The increased frequency and severity of extreme weather events are causing significant human and economic losses. According to the Munich Reinsurance Company, by 2050, these events could result in the loss of a million lives and cost $1.7 trillion annually. Accurate weather forecasting is crucial in mitigating these risks, especially with the rise of severe weather occurrences like blizzards, hurricanes, and heatwaves. Artificial intelligence (AI) and accelerated computing have the potential to revolutionize weather forecasting and address these challenges.
Currently, more than 180 weather modeling centers rely on high-performance computing (HPC) infrastructure to process traditional numerical weather prediction (NWP) models. For example, the European Center for Medium-Range Weather Forecasts (ECMWF) operates on a massive scale, utilizing hundreds of thousands of CPU cores. However, there is a growing need to rethink the design of HPC systems to improve energy efficiency.
Accelerated computing, which leverages the power of graphics processing units (GPUs), offers a promising and energy-efficient alternative for faster computations. GPUs, particularly those from NVIDIA, have already made a significant impact on globally adopted weather models. They enhance performance up to 24 times, improve energy efficiency, reduce costs, and require less space.
NVIDIA has developed an AI-based weather prediction model called FourCastNet, which combines AI algorithms with physics-based models. It delivers competitive accuracy with significantly greater speed and energy efficiency compared to traditional methods. FourCastNet can rapidly generate week-long forecasts and produce large ensembles, which are groups of models with slight variations in starting conditions, allowing for high-confidence predictions of extreme weather events.
For example, ForeCastNet accurately predicted the temperatures on July 5, 2018, in Ouargla, Algeria, which turned out to be Africa’s hottest recorded day. Using NVIDIA GPUs, ForeCastNet quickly generated 1,000 ensemble members, outperforming traditional models. Several of these members accurately predicted the high temperatures in Algeria, demonstrating the potential of AI for reliable weather forecasting with lower energy consumption.

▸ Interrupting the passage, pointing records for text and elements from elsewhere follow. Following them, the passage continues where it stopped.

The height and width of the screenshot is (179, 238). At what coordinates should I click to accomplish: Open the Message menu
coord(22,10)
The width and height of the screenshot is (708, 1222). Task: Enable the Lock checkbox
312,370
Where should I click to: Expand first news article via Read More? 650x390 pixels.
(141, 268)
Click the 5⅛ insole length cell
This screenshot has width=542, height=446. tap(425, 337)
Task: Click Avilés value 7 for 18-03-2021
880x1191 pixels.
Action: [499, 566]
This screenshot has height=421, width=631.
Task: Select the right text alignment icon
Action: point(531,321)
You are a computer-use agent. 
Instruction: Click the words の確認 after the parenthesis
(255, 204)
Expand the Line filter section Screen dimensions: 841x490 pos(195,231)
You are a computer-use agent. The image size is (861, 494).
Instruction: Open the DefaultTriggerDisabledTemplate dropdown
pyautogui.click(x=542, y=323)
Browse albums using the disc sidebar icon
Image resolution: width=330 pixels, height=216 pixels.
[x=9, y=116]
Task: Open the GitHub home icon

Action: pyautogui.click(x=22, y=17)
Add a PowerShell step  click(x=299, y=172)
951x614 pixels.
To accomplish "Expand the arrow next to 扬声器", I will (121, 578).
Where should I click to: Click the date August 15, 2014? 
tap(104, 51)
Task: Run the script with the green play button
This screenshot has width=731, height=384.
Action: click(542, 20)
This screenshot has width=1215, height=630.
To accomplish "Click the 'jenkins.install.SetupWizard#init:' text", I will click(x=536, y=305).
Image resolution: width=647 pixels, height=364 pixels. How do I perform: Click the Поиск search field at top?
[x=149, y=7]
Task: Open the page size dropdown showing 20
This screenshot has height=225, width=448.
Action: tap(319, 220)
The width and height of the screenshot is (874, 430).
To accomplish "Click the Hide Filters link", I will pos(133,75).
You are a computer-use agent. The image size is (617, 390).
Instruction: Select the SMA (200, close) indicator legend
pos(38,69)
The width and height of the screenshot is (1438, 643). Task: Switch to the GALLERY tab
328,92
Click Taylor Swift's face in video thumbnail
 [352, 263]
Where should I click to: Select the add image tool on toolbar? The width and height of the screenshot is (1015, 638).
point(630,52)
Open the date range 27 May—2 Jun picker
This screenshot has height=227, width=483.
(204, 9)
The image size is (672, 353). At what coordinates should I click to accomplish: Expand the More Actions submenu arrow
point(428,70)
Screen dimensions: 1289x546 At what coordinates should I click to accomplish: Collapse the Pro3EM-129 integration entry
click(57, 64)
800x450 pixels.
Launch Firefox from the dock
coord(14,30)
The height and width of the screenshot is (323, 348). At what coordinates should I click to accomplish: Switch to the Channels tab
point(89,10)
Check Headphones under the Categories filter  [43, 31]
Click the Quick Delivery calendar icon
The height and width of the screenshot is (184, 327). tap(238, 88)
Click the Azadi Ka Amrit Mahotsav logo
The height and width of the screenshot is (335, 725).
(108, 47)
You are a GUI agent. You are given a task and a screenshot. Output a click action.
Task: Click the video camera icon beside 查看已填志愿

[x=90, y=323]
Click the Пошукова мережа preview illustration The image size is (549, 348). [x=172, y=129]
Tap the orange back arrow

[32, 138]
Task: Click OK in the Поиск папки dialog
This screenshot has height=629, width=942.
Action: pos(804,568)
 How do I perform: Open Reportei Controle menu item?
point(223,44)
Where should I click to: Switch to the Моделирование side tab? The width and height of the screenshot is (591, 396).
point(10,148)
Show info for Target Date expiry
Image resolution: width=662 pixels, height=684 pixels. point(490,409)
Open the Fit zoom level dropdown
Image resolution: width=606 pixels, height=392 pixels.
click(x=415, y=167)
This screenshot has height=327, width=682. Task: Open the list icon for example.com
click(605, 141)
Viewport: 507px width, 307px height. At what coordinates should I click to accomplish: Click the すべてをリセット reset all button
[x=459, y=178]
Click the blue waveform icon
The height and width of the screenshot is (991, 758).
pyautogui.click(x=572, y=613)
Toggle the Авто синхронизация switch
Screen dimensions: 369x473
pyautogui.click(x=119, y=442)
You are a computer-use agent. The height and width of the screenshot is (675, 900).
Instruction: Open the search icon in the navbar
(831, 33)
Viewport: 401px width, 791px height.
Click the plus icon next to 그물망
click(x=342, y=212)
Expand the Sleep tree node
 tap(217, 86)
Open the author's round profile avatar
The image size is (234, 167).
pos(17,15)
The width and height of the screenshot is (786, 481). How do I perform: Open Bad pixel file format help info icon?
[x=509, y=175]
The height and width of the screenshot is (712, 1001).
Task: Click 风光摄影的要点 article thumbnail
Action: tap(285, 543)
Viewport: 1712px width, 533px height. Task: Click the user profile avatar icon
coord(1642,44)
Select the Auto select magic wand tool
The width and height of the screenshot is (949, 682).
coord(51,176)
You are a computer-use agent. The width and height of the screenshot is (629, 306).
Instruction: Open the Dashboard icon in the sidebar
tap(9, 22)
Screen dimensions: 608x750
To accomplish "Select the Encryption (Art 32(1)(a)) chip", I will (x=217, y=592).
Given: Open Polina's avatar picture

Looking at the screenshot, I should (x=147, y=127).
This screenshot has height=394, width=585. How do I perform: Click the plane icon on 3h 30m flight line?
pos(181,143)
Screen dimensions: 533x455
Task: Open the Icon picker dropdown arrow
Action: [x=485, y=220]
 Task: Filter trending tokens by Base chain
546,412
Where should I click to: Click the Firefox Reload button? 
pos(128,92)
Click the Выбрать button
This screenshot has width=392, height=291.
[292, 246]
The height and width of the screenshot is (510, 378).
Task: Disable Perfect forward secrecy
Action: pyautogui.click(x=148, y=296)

FourCastNet leverages the latest AI advances, such as transformer models, to bridge the gap between AI and physics. It is about 45,000 times faster than traditional NWP models and consumes 12,000 times less energy to produce a forecast compared to the Europe-based Integrated Forecast System, a widely used NWP model.
This breakthrough in AI-powered weather forecasting opens up possibilities for various applications and can revolutionize the field of numerical weather prediction. By utilizing technologies like NVIDIA H100 Tensor Core GPUs and simplifying code, researchers can achieve faster simulations and advance climate research. The goal is to study climate effects up to 300 years into the future, which requires systems to be 20 times faster.
Scientists are currently exploring the optimal balance between physical modeling and machine learning to produce faster and more accurate climate forecasts. The integration of machine learning with accelerated computing has the potential to drive significant advancements in weather forecasting and climate science, leading to more efficient, reliable, and energy-conscious predictions.